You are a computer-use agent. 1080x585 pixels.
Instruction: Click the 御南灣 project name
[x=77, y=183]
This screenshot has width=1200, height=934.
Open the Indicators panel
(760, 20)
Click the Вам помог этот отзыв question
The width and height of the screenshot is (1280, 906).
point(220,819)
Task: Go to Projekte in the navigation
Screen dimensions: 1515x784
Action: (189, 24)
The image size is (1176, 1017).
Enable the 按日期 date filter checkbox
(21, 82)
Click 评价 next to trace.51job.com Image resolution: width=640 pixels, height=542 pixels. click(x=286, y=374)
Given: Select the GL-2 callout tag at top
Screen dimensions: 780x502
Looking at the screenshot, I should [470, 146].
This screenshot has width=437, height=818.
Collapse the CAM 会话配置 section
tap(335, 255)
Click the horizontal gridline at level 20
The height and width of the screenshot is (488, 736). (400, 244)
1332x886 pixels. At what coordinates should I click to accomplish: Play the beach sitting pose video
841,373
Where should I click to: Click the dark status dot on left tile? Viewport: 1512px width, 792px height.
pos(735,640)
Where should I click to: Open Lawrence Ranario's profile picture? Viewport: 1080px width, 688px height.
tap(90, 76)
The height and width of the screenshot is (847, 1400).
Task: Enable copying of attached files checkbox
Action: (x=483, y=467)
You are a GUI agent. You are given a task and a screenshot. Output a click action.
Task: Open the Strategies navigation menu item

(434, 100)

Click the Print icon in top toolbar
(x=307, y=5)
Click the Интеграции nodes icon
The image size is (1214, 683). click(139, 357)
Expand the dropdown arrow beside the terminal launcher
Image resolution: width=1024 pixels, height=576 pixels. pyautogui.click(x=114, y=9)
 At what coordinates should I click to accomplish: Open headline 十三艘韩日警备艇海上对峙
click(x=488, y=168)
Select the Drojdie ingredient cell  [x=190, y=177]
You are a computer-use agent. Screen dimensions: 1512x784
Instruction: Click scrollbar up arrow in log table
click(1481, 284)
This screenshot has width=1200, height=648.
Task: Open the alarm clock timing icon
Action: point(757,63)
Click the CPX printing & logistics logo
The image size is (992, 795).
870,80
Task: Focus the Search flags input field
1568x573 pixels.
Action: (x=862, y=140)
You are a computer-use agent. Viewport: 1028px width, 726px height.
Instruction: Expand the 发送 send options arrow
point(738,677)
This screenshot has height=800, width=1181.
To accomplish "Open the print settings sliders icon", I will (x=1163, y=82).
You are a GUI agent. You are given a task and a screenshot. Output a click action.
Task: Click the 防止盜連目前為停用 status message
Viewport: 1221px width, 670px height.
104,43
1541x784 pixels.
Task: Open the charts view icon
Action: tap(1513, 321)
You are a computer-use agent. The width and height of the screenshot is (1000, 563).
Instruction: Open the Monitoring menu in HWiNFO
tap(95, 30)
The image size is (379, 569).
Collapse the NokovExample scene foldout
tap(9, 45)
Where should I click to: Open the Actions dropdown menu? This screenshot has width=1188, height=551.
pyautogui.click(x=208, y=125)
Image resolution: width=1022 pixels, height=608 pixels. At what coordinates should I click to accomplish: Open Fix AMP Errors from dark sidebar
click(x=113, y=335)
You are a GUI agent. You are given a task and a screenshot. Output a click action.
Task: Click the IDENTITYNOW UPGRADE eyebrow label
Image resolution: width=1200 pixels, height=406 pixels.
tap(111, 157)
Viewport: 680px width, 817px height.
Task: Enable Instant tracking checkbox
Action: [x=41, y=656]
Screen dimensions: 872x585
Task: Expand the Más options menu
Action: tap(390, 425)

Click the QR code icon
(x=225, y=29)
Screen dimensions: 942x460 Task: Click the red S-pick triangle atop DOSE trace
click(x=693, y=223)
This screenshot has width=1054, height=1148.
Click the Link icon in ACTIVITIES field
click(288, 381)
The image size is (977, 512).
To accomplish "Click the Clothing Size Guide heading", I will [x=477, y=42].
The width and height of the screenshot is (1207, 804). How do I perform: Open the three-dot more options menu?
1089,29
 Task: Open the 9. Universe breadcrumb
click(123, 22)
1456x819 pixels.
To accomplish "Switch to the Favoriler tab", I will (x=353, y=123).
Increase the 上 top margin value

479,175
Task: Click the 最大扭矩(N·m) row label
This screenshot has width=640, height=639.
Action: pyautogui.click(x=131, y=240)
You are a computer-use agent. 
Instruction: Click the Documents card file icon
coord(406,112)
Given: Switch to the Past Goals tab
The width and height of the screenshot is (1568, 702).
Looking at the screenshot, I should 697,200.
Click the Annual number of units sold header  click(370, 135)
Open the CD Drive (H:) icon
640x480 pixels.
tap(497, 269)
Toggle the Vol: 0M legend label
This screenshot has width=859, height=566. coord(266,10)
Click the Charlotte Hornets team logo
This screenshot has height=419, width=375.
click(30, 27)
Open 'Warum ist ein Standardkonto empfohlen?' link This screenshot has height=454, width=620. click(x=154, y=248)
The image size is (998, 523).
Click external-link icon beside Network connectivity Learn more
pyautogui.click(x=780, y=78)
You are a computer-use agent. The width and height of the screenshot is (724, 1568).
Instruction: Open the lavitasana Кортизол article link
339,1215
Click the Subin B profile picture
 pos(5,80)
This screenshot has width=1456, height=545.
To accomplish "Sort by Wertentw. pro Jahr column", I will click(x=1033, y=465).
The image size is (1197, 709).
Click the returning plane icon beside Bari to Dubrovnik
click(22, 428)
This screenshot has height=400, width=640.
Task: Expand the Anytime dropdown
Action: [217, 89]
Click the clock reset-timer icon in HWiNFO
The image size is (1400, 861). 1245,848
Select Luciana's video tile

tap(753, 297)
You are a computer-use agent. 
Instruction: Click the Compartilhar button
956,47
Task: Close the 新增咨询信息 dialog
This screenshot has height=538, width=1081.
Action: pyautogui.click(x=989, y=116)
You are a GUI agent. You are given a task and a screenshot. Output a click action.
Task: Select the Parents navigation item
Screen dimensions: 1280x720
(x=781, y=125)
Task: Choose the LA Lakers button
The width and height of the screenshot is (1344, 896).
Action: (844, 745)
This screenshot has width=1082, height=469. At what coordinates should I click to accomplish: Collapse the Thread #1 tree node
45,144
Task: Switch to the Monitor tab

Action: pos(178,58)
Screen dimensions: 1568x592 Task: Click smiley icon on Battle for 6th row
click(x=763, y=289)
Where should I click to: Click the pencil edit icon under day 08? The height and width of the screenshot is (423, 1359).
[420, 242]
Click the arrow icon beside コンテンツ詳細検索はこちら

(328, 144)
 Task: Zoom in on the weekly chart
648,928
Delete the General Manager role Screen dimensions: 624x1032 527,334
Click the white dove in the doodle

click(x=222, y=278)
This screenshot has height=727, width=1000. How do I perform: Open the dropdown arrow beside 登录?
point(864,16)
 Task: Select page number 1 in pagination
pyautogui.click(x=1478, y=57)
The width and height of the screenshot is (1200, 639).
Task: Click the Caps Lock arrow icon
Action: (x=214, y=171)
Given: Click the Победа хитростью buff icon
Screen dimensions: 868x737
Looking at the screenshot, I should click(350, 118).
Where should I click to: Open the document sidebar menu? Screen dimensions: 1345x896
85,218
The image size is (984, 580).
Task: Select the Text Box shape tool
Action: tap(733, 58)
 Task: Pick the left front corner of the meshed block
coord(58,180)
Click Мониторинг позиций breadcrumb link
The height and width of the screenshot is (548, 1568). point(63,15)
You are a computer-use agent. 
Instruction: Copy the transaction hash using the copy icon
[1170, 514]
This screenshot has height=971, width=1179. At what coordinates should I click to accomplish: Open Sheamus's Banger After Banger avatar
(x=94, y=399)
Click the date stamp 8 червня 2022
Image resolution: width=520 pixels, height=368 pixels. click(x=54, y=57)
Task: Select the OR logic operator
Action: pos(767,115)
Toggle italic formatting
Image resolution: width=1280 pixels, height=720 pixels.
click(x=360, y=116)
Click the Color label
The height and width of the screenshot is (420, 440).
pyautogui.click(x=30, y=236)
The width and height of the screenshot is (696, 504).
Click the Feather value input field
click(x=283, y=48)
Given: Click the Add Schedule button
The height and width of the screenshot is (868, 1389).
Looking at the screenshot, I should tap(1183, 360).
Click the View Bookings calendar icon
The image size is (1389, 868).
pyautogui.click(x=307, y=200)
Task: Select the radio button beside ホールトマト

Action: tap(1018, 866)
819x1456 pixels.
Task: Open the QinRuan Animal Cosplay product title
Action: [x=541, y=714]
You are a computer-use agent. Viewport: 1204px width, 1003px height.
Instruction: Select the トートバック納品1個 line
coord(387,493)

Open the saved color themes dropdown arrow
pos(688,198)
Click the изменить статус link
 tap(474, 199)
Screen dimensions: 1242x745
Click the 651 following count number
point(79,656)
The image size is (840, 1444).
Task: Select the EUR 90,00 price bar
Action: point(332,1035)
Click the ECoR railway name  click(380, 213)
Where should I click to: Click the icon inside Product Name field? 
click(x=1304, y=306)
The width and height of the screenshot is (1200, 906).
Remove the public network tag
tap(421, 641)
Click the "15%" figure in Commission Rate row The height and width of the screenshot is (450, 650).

☆ ☆ ☆

WHAT IS EXPECTED: Which lines in the records above contain the word "computer"? Return each of them.

TASK RESPONSE:
You are a computer-use agent. 1080x585 pixels.
You are a computer-use agent. Screen dimensions: 1512x784
You are a computer-use agent. Viewport: 1028px width, 726px height.
You are a computer-use agent. The width and height of the screenshot is (1000, 563).
You are a computer-use agent. 
You are a computer-use agent. The width and height of the screenshot is (724, 1568).
You are a computer-use agent. 
You are a computer-use agent. 
You are a computer-use agent. Viewport: 1204px width, 1003px height.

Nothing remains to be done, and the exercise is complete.